I think this is a bad definition. As was discussed in the "creating a sport" thread, people want to have goals. People want to strive for those goals.

Would golf be more fun if the balls hit themselves into the holes perfectly every time, and the human golfer need not show up at all? Would chess be more fun if a supercomputer made all the moves for both players as quickly as possible, never making a mistake, and bringing every game to a draw in a fraction of a second?

Of course not.

As far as I'm concerned, Utopia has to be a fun place. And I can't have fun unless I've got some challenges. I might not want to go to an office for eight hours every day, but I would like to have something challenging and interesting to occupy my mind.

Survivor said:

quote:
This is termed a "singularity" event by some researchers into the history of technology, in that it causes a mathmatical discontinuity in the curves denoting technological development, material wealth, information processing capabilities, and all related social phenomena (from home schooling rates to marriages to quality of life to international politics).

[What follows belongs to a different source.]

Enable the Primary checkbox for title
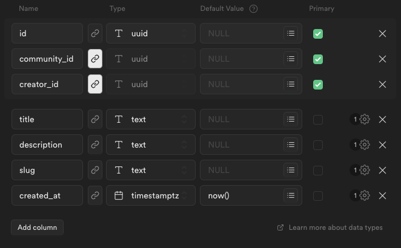This screenshot has height=248, width=401. [318, 120]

I find this very interesting! Can you point me to a book or website where I might learn more about this concept?

Survivor said:

quote:
Technological advances are increasing the stress factors for war, terrorism, and other more fundamental forms of social collapse even as they move us towards the singularity point.

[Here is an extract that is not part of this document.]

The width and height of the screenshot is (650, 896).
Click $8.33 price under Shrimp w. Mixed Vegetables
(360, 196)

That's one point of view. My point of view does not place responsibility for these stress factors on technological advancement. Rather, these stress factors are caused by the inability / unwillingness of First World nations to abandon the Dark Ages view of personal responsibility and embrace the more realistic view of causality.

Humans are nothing more than complex machines. We will get out of a human what we put into it. Unless every human on the face of the Earth is provided a high quality education, we will continue to have war, terrorism, and social collapse. Sadly, Americans are more a part of the problem than the solution, so the world will have to look to another nation to save us all.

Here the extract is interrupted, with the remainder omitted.